Ningún lugar es lo suficientemente cálido, en todos me siento foráneo. Siempre
creí que mi lugar era mi pueblo natal, donde viví hasta los diecisiete. Estando
en la universidad de la capital, pensaba en volver, estar allá, no dudaba en cada
vacación retornar. Con el tiempo, ese deseo constante de volver se fue
desvaneciendo, cada vez me sentía más forastero en ese lugar o en cualquiera.
Viviendo solo en la ciudad, no me quedaba más a donde ir en mis recesos
estudiantiles que a mis pensamientos, donde largas horas me cuestionaba la
razón de sentirme así. Desde temprana edad, me retumbaba en la cabeza una frase
que me decía un ser querido que sufrió maltratos físicos y psicológicos y que no
pudo romper la cadena generacional, tratando de alguna manera de transmitir sus
traumas: “Te parió la tierra”, pero nunca me dijo qué lugar de esta.
En cada discusión común, que surge por la convivencia, aparecía esta frase,
que puede parecer muy superficial. Un profesor decía que iba a repetir tanto
cierto tema hasta que lo aprendiéramos, lo que llamaba aprendizaje por
repetición, que consiste en exponerse una y otra vez a un estímulo, hasta
interiorizarlo y pase a ser parte de nosotros. Comprendí que justo eso me había
pasado con esa frase, que me estremecía hasta las vísceras. No solo me lo
repitieron mucho cuando era pequeño, sino que ahora después de tenerlo más que
interiorizado y de que parezca un eco interminable en mi cabeza, me la siguen
diciendo y no hace más que seguir prolongando su resonancia.

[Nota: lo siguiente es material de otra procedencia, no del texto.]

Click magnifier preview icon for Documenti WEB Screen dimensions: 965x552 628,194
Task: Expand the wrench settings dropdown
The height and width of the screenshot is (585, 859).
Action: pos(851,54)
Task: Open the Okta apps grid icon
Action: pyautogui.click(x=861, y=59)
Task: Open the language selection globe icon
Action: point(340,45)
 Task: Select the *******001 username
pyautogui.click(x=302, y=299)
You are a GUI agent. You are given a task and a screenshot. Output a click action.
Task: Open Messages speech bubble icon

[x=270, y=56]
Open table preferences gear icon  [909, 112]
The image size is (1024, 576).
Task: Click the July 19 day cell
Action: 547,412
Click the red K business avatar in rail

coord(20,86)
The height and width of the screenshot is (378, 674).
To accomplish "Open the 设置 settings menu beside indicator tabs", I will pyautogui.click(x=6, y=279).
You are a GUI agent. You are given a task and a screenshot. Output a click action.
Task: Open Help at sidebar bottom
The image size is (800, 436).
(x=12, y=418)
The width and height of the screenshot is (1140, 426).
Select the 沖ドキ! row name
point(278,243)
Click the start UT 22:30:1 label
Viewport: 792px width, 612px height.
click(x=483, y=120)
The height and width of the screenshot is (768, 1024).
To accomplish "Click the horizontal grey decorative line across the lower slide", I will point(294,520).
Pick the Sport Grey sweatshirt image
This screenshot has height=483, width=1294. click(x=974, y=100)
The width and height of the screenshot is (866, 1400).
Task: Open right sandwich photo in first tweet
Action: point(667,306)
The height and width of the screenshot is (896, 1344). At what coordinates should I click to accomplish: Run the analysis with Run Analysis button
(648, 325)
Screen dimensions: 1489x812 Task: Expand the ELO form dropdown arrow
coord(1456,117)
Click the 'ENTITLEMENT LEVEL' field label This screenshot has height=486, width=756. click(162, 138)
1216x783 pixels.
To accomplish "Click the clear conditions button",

He sacado provecho de este método de aprendizaje que comprendí, y lo he
llevado a mi labor profesional, pues he incursionado en la política municipal,
como alcalde de mi pseudo lugar de nacimiento, donde ganar no fue nada difícil,
bastó con un par de sancochos comunitarios, diez camisetas con mi nombre a cada
barrio y repetir mucho que mi mandato sería alternativo y que conocía la
situación del pueblo.
Siempre fui sincero y repetí que me dedicaría a solucionar dos problemas de
vieja data. Uno de ellos era la matazón que se vivía por la convergencia de
diferentes grupos ilegales que se disputaban el territorio, no me importaba lo
que ellos hacían ni los quería controlar, solo quería separar a los niños de la
reiterada escena violenta a la que estaban sometidos, para que no
interiorizaran esa situación y luego la hicieran parte de ellos como trauma o
como réplica. El otro problema tenía que ver con la ausencia de una planta de
sacrificio de animales, o como era conocido, un matadero, lo que provocaba que
los animales se sacrificaran y comercializara su carne clandestinamente.
Finalmente, no cumplí ninguna de las dos. Después de todo no me sentía de
ese territorio, no valía la pena luchar por él. El pueblo estaba completamente
fuera de control y el tema del matadero lo descarté, pues ahora retumbaba en mi
cabeza la pregunta lógica que se planteaban y repetían irónicamente los
pobladores: ¿Para qué un matadero?, ya el pueblo entero lo es.